第51話

琉生がこんなウザくなってしまったのはいつからだろう···高校時代はこんな悲観的じゃなかったのに。




『私と仕事、どっちが大事なの?!』



 悪いけど私も実はこのセリフを、前世の男に言ったことがある。



 会えるのは1ヶ月に1度、決まって2週目の土曜日。それなのに2ヶ月に1度になる時もあれば、クリスマスやバレンタインは"仕事"を理由に会ってもらえず。


 私が結婚を匂わせる発言をすれば、今は"仕事"が大事だからと。


 それでも大手メインバンクに勤めるエリートの彼だから仕方ないと自分に言い聞かせ、都合のいい女になり下がる私。



 私の誕生日、会うと約束してくれていたのに、いくら待っても待ち合わせ場所には来ず、2時間経って、私は繁華街をブラつくことにした。


 ショーウィンドウには今にも涙を流しそうな自分がいて、それでも泣くもんかと決めた瞬間だった。



『そこのお姉さん!寂しそうにしてどうしたの?ちょっとうちの店で遊んでかない?いい夢見せてあげるよ~。』



 完全なキャッチだ。


 勧誘の軽々しい言葉にムカついて、ハッキリ断ろうと顔を上げた時だった。



『き、清?!!』

『げッ··』



 なんとそいつは私がずっと待っていた彼氏だったのだ。


 いつもの固めたヘアスタイルにかっちりしたスーツ姿じゃない···。それは、髪を立たせ、パープルのシャツに赤いネクタイをつけたホストだった。



 彼がメインバンクに勤めていたというのは真っ赤な嘘で、実はホストクラブで働いているとのことだった。

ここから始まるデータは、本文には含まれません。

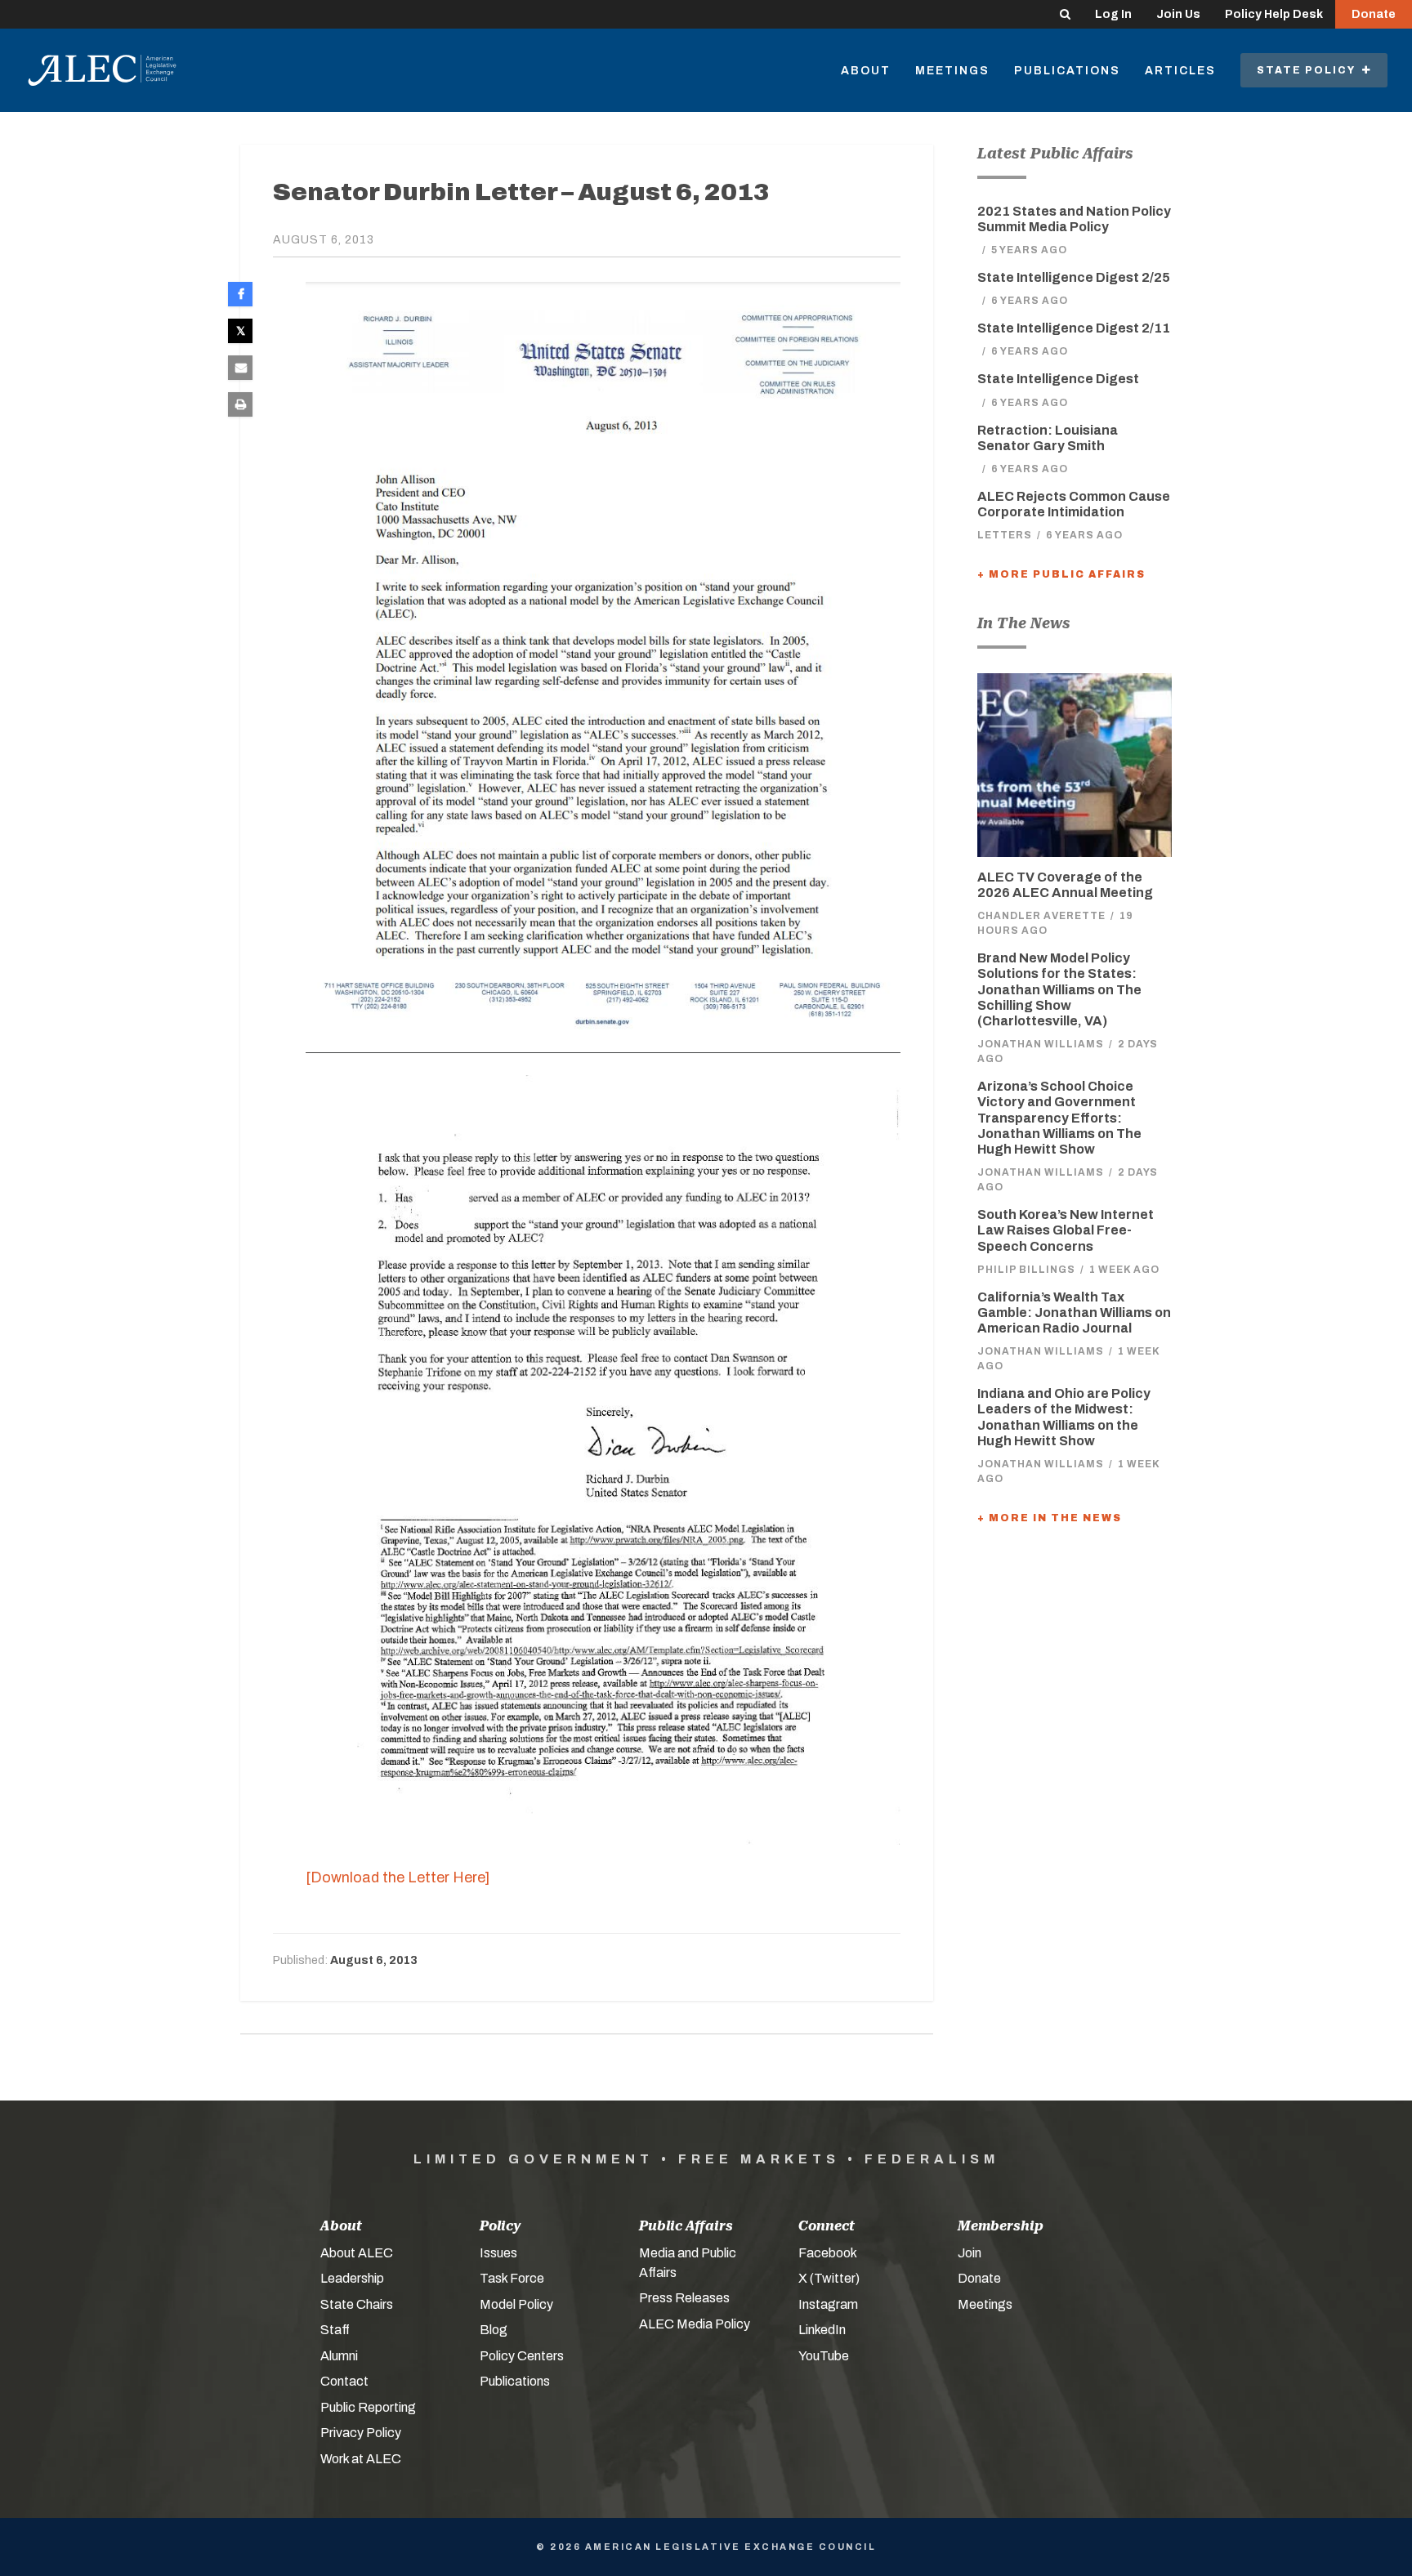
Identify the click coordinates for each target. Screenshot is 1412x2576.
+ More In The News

『何で?!?今日、私の誕生日なのに、なんでそんなことしてんのよ?!!』


『チッ、パイセンがインフルになって急遽代わりが必要になったんだよ!』


『嘘つかれてただけでもムカつくのに何で私の誕生日すっぽかすのよ!!私と仕事、どっちが大事なの?!』


『仕事。』



 秒で返答され、「大人しいから好きだったのに、そんなウザい女だと思わんかったわ」と捨てゼリフを吐かれ、誕生日に捨てられたのを思い出す。



 

 琉生は確かにウザい。


 ウザいけど、前世で自分が捨てられ辛い想いをした手前、琉生の気持ちを無視することも出来ず···。


 私は仕方なく琉生の部屋に招かれてやることにした。ああ、やっぱり私って都合のいい女かもしれない。。